Nadal has now returned four times since 2001, and although his connection with the city has deepened, he has yet to look entirely at home at the city's biggest tennis tournament and has not made it past the third round at the US Open.
His second-round losses to Younes el-Aynaoui in 2003 and Andy Roddick in 2004 were not unexpected, but last year's loss to James Blake in the third round was a genuine upset, and it left Nadal determined to show the better side of his flashy game to New Yorkers, and to himself.
"Last year was the first year where, before I came here, I had done some significant things, and I played poorly, quite poorly," he said from the confines of a chair in the presidential suite of an elegant hotel in Midtown Manhattan.
"This year, we'll see. I've always said since the beginning of the season that this was one of my big goals for the year, what I really wanted," he said.
The reviews from his early summer hard-court tournaments have not been favorable. He took a month off after Wimbledon, during which he emerged unscathed from an automobile crash in Majorca. He returned to the courts for the Rogers Cup in Toronto, where he lost to Tomas Berdych in the third round two weeks ago. He lost in the quarterfinals last week in Cincinnati to his resurgent countryman Juan Carlos Ferrero, a former world No. 1.

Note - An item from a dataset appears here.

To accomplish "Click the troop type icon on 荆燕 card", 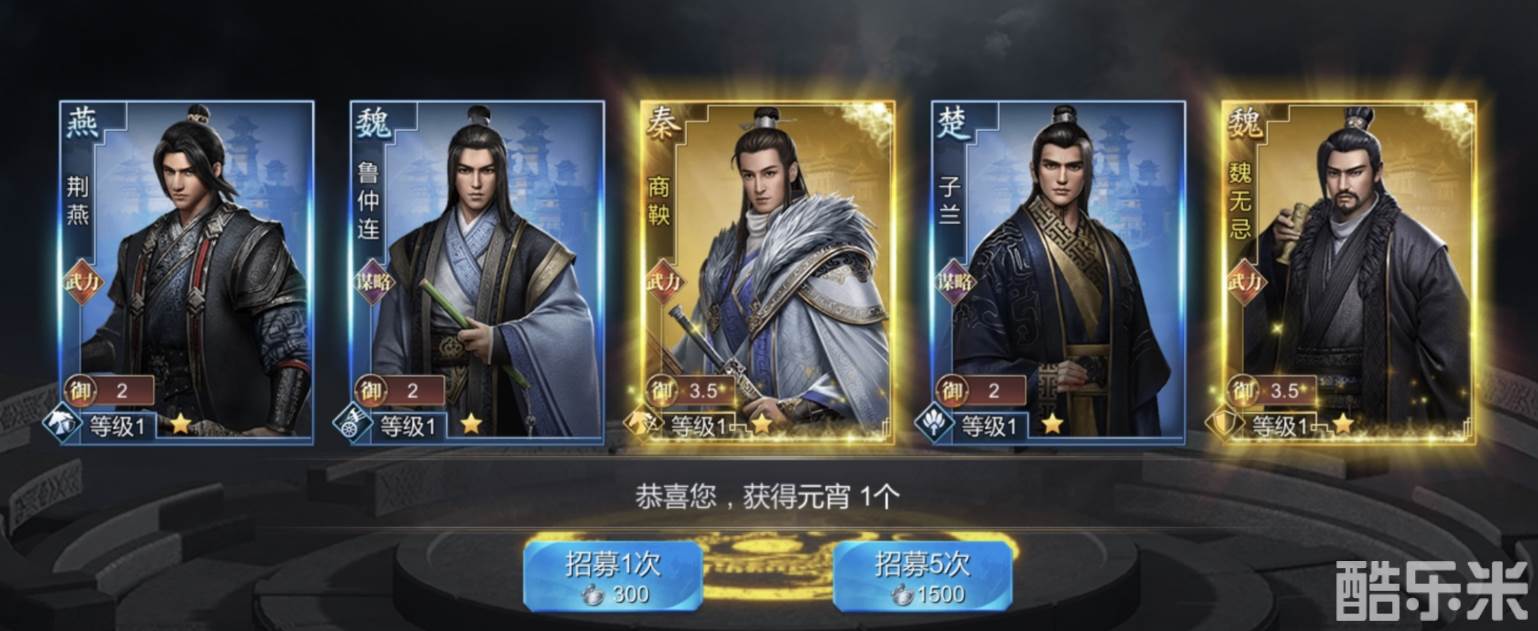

Spanish tennis, for all its great talents in the past 20 years, has not seen anything quite like Nadal, a player with the charisma and precocious, consistent results to grab headline space from "futbol."
Carlos Moya, Nadal's fellow Majorcan, also reached No. 1 in the world (in 1999), won the French Open (1998) and wore some cutting-edge tennis apparel. But he never won 60 matches in a row on clay or had a player like Federer for a foil.

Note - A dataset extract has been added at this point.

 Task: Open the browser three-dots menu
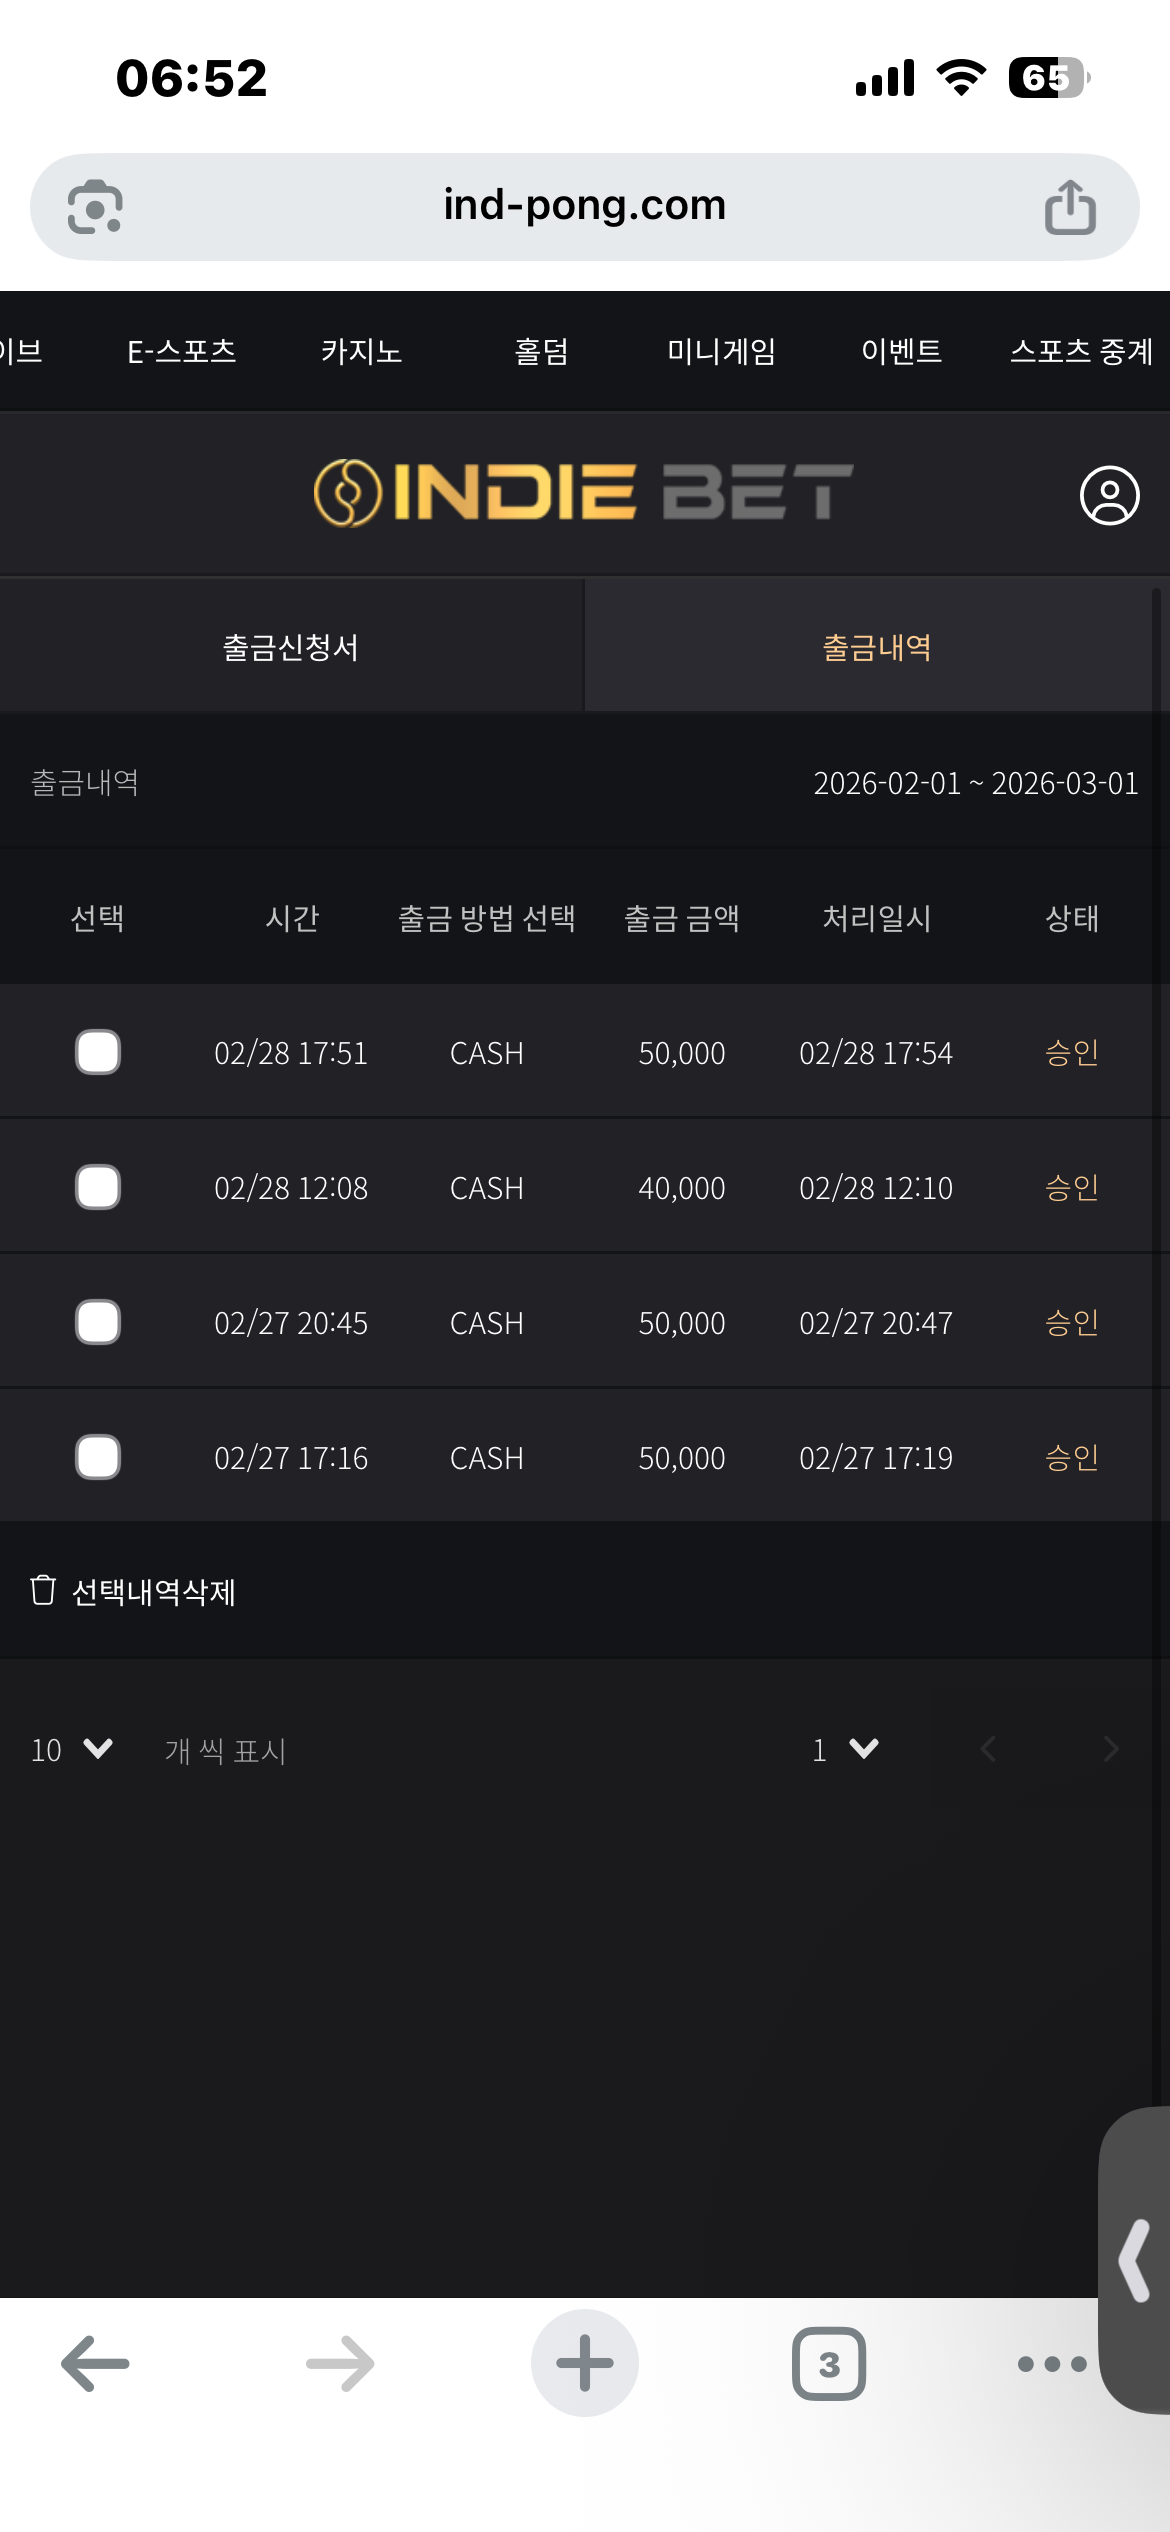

Despite a brilliant season -- one that has eliminated all lingering suspicions that Nadal could dominate only on clay -- it has not been all sweetness and light. At the start of the year, he was exercising in a swimming pool instead of behind the baseline because of a small crack in a bone in his left foot. It forced him to miss the Australian Open, a tournament where the high-bouncing surface would seem to suit his game nearly as well as the crushed red brick in Paris.
Using a new insert in his left tennis shoe, Nadal rebounded quickly, winning a hard-court tournament in Dubai in early March, beating Federer in the final. In April, he defeated Federer on clay to win in Monte Carlo, and a week later, he was in Barcelona where he beat another Spaniard, Tommy Robredo, for the title.
Nadal's quarter of the draw for the US Open is hardly the roughest. His first-round opponent is Mark Philippoussis, the Australian who rarely plays the way he did when he reached the US Open final in 1998.
But if Nadal is to make the transition from slightly melancholy New York tourist to champion, he will have to play much more convincing hard-court tennis than he has so far this year.